We provide the relevant part *.EDM4EIC.root data converted to the CSV format

  • The CVS files are located in csv folder in the campaign directory. See DATA ACCESS
  • File names start the same as source edm4eic.root file and correspond to each other. E.g. k_lambda_5x41_5000evt_001.*
  • We also provide .csv.zip - zipped versions. Pandas can work with such files out of the box
  • Access to the CSV and .csv.zip files is the same. See DATA ACCESS page
  • CSV table names are embedded in extension before .csv , e.g. *.mcdis.csv, *.mcpart_lambda.csv
  • Column names are listed in the first line of the file (standard for CSV)

Example file names:

bash
# Original file
k_lambda_5x41_5000evt_001.edm4eic.root

# Related CSV-s
k_lambda_5x41_5000evt_001.mcdis.csv
k_lambda_5x41_5000evt_001.mcpart_lambda.csv

# Zi

All scripts that make EDM4HEP to CSV conversion are located at csv_convert dir.

Table definitions

For analyzing data, we can work with multiple CSV files that contain related information. The files are linked relationally. The first columns of a CSV table is always a primary key (e.g. event number). Or a composite key (e.g. event number + particle index). For example, all data related to e.g. k_lambda_5x41_5000evt_001.* will refer the same events.

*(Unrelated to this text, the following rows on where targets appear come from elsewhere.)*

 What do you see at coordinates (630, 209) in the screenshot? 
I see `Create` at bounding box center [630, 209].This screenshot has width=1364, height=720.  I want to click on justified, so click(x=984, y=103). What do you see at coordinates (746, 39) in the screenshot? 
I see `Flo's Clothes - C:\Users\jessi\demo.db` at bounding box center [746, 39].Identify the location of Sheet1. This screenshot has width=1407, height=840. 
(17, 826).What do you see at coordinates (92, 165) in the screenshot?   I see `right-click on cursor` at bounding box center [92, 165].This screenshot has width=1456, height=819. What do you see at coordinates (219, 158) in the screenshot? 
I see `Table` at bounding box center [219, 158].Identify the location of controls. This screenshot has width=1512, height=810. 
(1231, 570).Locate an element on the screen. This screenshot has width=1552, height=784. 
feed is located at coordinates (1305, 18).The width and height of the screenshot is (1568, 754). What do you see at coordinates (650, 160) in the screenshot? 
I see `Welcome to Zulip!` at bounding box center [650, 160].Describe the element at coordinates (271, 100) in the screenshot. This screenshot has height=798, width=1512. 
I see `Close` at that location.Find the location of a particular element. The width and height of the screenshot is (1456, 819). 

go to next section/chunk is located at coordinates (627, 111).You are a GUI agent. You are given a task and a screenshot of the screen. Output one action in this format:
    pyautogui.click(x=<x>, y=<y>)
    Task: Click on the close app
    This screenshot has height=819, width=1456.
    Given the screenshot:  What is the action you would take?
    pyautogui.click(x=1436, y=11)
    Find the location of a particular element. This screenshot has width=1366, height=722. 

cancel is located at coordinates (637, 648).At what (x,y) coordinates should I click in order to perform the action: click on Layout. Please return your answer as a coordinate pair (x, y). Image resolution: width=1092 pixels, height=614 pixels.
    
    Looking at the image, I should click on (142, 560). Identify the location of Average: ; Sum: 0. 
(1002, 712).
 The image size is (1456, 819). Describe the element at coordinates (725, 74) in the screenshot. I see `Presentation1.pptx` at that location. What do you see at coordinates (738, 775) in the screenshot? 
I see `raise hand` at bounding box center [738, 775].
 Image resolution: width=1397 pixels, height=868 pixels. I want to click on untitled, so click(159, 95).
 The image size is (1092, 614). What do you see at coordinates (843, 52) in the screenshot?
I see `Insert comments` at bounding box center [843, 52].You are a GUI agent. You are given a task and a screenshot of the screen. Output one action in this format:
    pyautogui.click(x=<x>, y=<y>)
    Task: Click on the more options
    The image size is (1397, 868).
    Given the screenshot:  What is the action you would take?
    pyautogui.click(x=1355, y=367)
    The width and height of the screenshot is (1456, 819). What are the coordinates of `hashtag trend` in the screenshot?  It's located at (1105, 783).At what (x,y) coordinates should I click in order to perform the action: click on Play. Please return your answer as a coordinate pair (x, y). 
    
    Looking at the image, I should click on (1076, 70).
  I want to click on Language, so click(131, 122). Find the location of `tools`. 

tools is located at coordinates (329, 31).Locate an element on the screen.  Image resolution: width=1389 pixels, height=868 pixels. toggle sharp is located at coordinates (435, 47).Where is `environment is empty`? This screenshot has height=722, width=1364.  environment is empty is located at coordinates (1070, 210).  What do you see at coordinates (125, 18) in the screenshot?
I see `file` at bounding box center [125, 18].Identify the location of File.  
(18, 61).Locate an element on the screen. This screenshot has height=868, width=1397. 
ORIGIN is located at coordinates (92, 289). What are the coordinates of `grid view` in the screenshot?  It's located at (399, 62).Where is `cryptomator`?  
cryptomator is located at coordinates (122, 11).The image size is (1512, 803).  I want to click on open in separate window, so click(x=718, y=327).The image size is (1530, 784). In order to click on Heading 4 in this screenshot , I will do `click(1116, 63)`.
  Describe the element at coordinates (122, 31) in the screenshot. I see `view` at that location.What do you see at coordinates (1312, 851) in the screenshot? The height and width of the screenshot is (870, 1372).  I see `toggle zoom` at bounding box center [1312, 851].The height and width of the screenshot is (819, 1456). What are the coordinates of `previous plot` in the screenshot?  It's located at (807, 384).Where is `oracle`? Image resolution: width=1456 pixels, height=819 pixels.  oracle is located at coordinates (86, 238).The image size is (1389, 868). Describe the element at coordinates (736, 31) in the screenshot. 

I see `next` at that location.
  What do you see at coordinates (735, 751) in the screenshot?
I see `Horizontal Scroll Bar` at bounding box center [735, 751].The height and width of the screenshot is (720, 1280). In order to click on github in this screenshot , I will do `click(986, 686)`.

These CSV files are essentially database tables, and understanding this relationship helps us organize and analyze data more effectively.

With python and pandas it is easy to organize them joined tables like MCvsReconstructed events

mc_dis

True event level values that come from the event generator. event - evnet id in file, the rest of the names correspond to table: mc-variables

Columns:

event
alphas
mx2
nu
p_rt
pdrest
pperps
pperpz
q2
s_e,s_q
tempvar
tprime
tspectator
twopdotk
twopdotq
w
x_d
xbj
y_d
yplus

reco_dis

Reconstructed (and true MC) event kinematic parameters including the reconstructed scattered electron information, beam particles, Lambda particles, and various t-value calculations.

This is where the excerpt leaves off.